Tapi, kehidupan Sato yang sebelumnya adalah pekerja kantoran itu mulai berubah ketika ia bertemu pembuat kaki palsu Fumio Usui. Dengan kaki palsu itu, Sato dan perempuan lainnya tidak hanya bisa berlari, bermain sepak bola atau menendang saat latihan karate, tapi juga berfungsi sebagai alat peragaan karya seni.
"Tujuan saya adalah mengubah pandangan bahwa orang cacat itu harus dikasihani," kata Sato yang kakinya diamputasi sejak tujuh lalu.
"Saya juga ingin menunjukkan bahwa kaki palsu juga menyenangkan dan kadang-kadang mengasyikkan," kata perempuan berusia 33 tahun itu yang berpose dengan baju mini merah saat acara Hari Valentine beberapa waktu lalu.
Dalam acara itu, Sato juga memperagakan kaki palsu yang dicat warna bunga ceri. "Akan sangat menyenangkan jika masyarakat merasa bahwa kaki palsu juga bisa menjadi bahan mode," katanya.
Di seluruh Jepang, setidaknya terdapat 80.000 orang yang menggunakan kaki palsu.
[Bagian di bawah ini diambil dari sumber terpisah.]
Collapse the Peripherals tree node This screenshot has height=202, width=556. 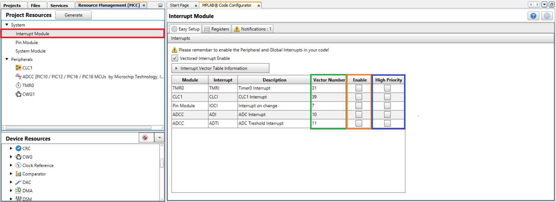pos(7,59)
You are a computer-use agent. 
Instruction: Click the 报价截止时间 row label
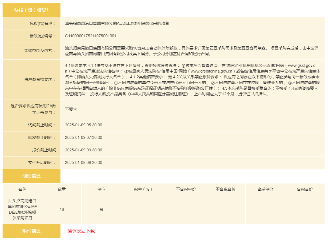coord(44,150)
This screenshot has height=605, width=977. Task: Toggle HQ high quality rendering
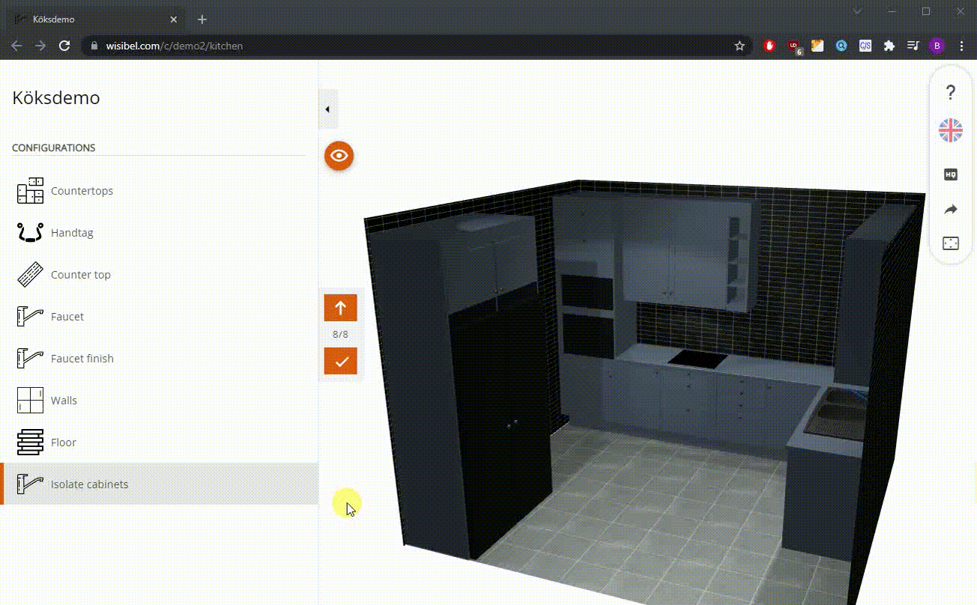pos(950,174)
Sebanyak 7.000 diantaranya, termasuk para atlet catat paralimpik, ditangani oleh Usui. Usui memimpin sebuah bengkel yang didirikan pada 1932 dan semula ditujukan untuk menolong para pekerja yang membangun jalur kereta api.
Usui juga mendirikan klub olahraga untuk menolong mereka yang diamputasi untuk berlatih dan tahun lalu, fotografer Takao Ochi memproduksi "Amputee Venus", sebuah koleksi foto yang menampilkan 11 wanita muda yang kehilangan salah satu kaki mereka.
"Peralatan (kaki palsu) ini akan membuat Anda melupakan kecacatan. Anda tidak akan melihatnya," kata Usui.
Dalam koleksi foto tersebut, hanya ada kalimat "Ability not Disability", serta data singkat mereka yang ada di buku tersebut.
Selebihnya adalah foto-fota wanita yang sedang berlari, bermain snowboarding dan skorkelling, semuanya memakai kaki palsu. "Amputee Venus" dan kegiatan mode lainnya berusaha untuk mengubah sikap masyarakat terhadap mereka yang cacat.